*What to work on*. Look for "Open" in the records and copy every line that has it.

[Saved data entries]

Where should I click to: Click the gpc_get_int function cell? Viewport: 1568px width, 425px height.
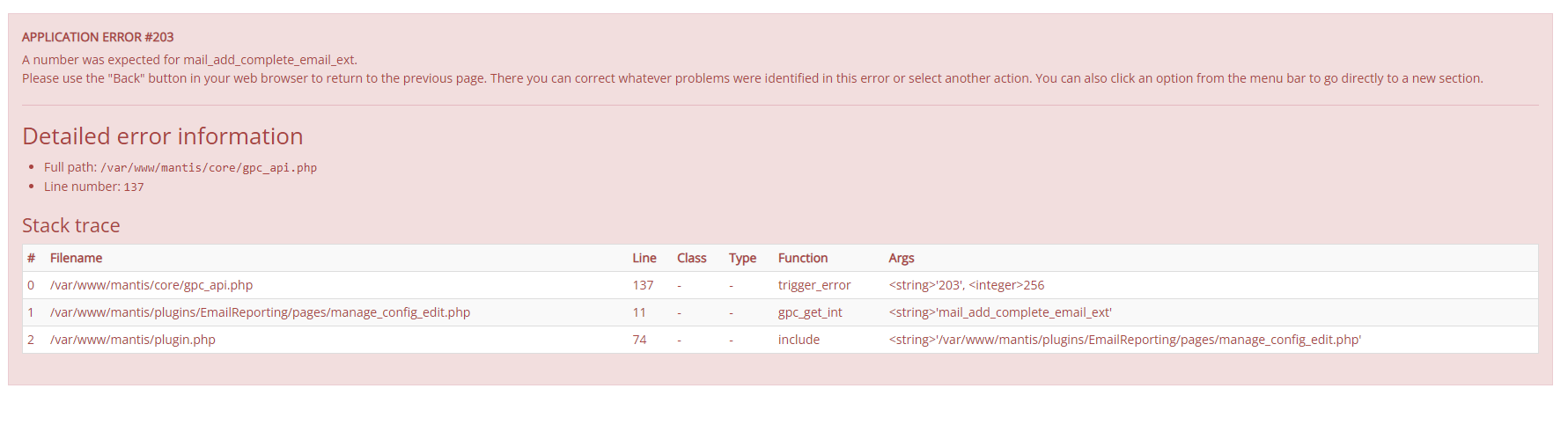click(x=810, y=312)
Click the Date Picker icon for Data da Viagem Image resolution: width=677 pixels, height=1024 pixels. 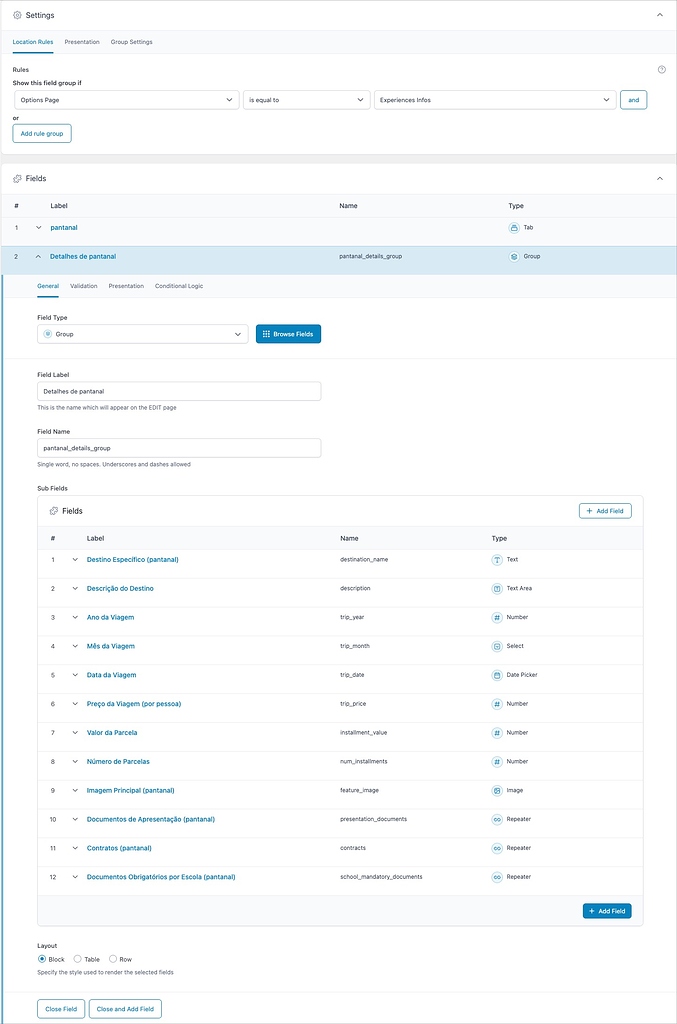tap(496, 675)
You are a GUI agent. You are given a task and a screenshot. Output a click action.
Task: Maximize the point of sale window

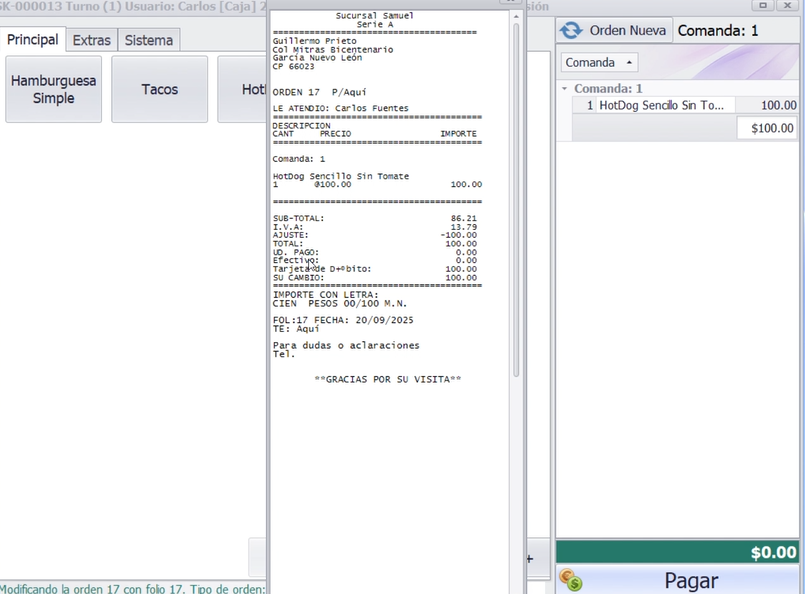764,5
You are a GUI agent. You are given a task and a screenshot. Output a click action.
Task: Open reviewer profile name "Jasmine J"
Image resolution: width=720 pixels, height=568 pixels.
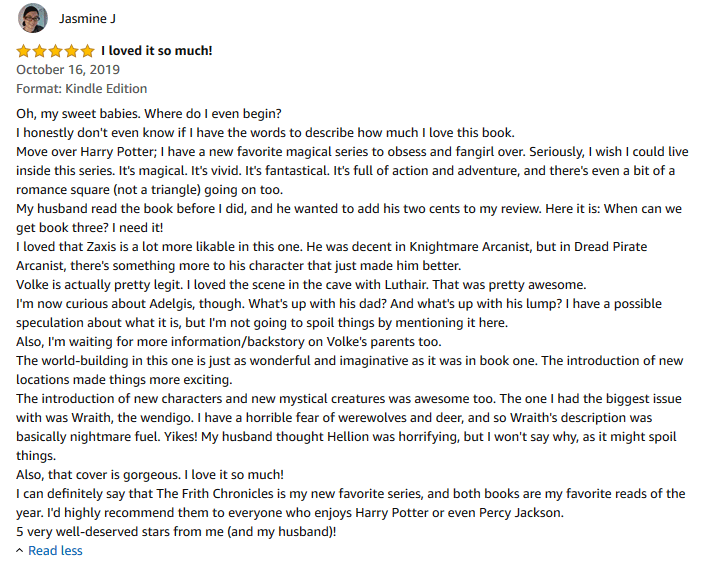[86, 18]
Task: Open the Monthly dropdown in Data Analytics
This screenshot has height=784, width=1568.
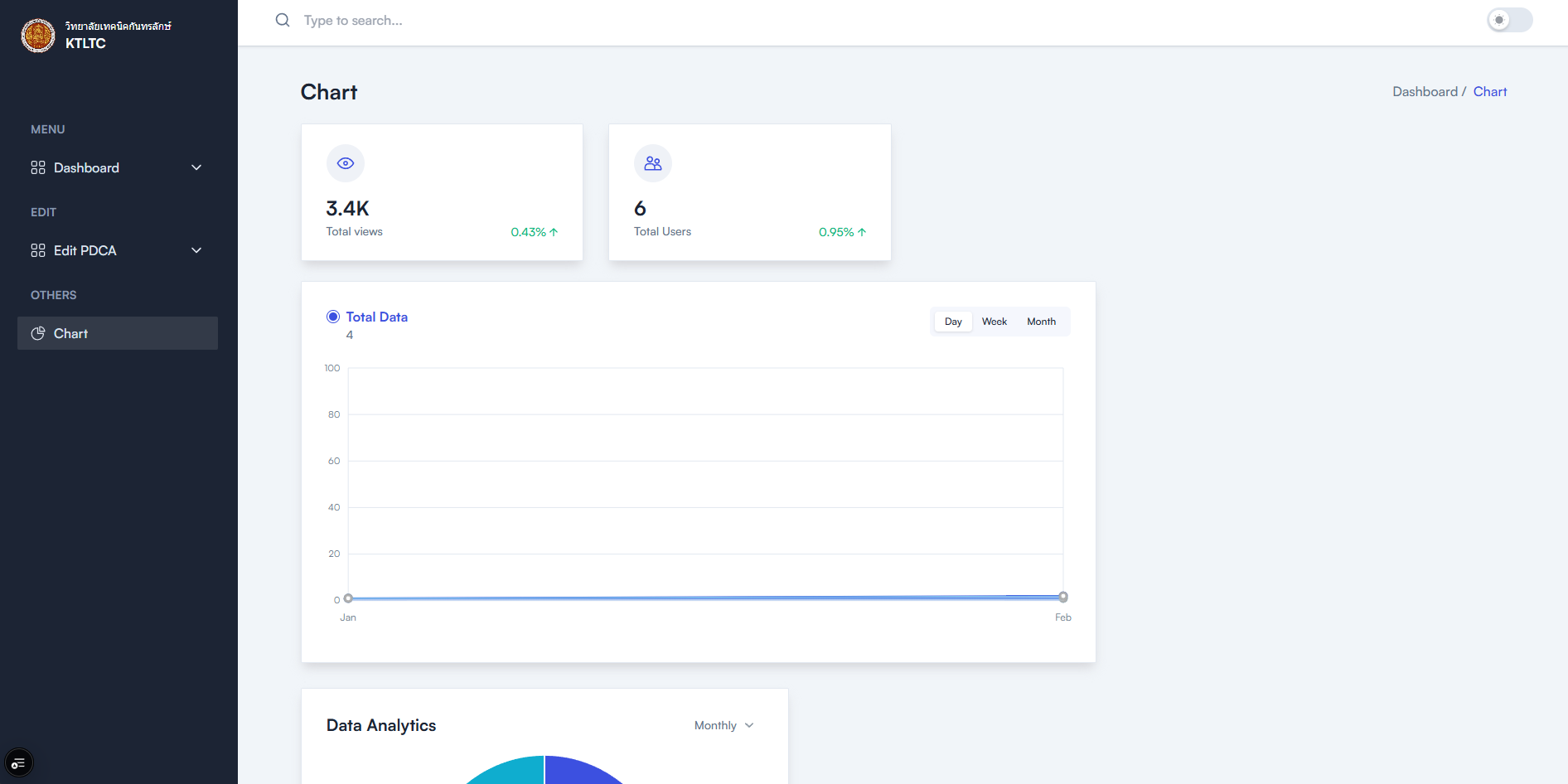Action: [x=724, y=725]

*Written answer*.
Task: Open reviewer profile name "Jasmine J"
Task: Open the Monthly dropdown in Data Analytics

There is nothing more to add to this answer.